PROMPT:
Return the lines of the listing verbatim, starting with the line that contains "Describe the element" and continuing through the end of the listing. Leave the pictures out of your answer.

(Recorded data)
========

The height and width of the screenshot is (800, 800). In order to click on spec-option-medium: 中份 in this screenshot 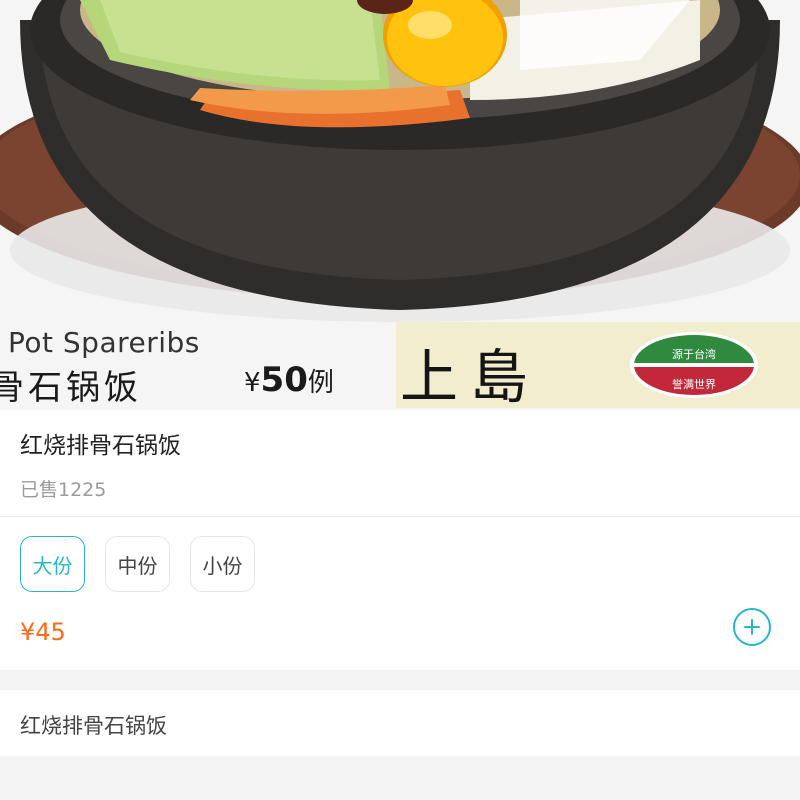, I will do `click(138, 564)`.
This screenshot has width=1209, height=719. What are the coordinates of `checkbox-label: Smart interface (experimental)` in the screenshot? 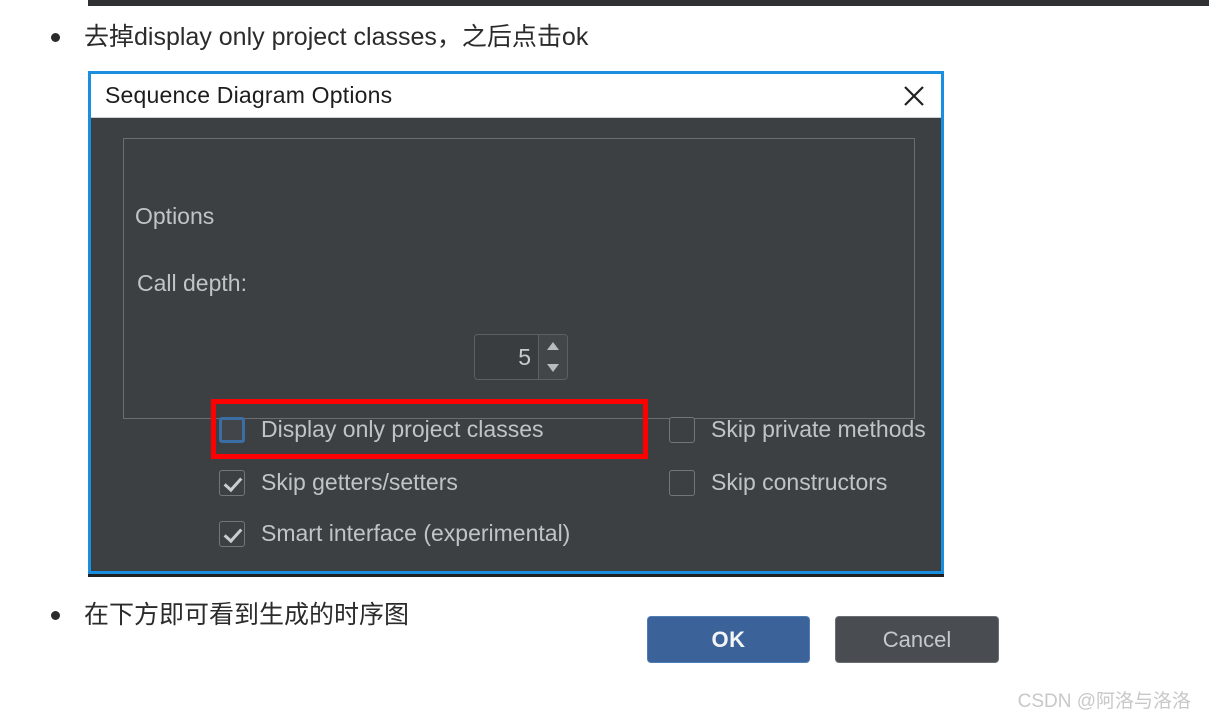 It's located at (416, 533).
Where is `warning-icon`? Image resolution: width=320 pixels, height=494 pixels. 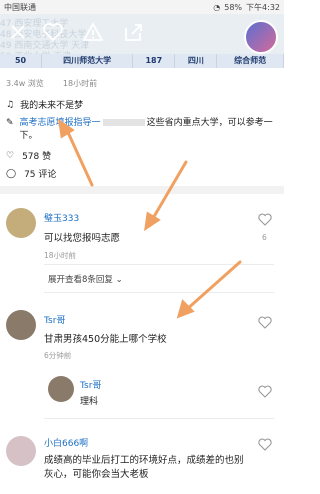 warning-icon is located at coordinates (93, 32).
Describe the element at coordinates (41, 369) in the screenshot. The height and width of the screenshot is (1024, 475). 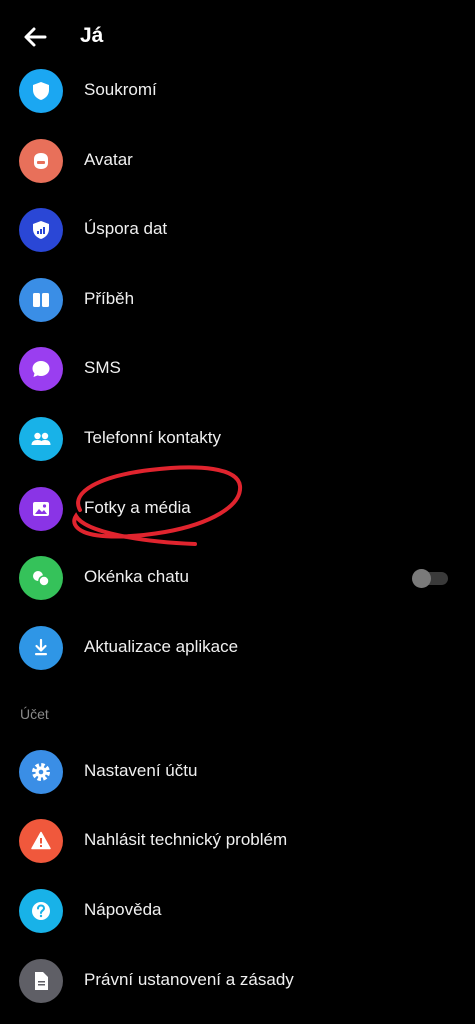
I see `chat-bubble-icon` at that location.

========

RESPONSE TO THE TASK:
Describe the element at coordinates (41, 369) in the screenshot. The height and width of the screenshot is (1024, 475). 
I see `chat-bubble-icon` at that location.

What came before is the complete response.